Raiden est introduit dans MGS2 comme une réplique du joueur moderne. Placé dans une simulation inspirée de Shadow Moses, il est manipulé, surveillé, et utilisé comme cobaye par les Patriotes. Il se croit libre, mais chaque geste est calculé. Ce n’est pas un soldat, c’est un programme.
Mais Raiden cache un passé sanglant. Ancien enfant soldat dans les guerres civiles d’Afrique, surnommé Jack the Ripper, il a été transformé, lavé, puis réinséré par la NSA. Il devient l’arme qu’on lui demande d’être, jusqu’à ce qu’il casse le miroir. Dans MGS4, il réapparaît en cyborg, sacrifiant son corps pour rester en guerre.

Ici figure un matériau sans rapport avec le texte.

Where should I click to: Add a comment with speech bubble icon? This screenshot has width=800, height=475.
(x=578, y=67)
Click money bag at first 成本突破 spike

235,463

Dans Metal Gear Rising, il assume cette dualité. Il ne fuit plus le monstre. Il l’utilise pour une justice violente et sans compromis. Il tranche des ennemis comme il tranche ses chaînes, devenant plus qu’un symbole. Raiden est la déshumanisation retournée contre le système.
Dans la saga Metal Gear, Raiden n’est pas un simple second rôle. Il est l’évolution du joueur, de l’obéissance au choix, du conditionnement à la révolte. Il est ce que Snake aurait pu devenir s’il n’avait pas résisté. Et il est, dans la douleur, le seul à avoir brisé le programme.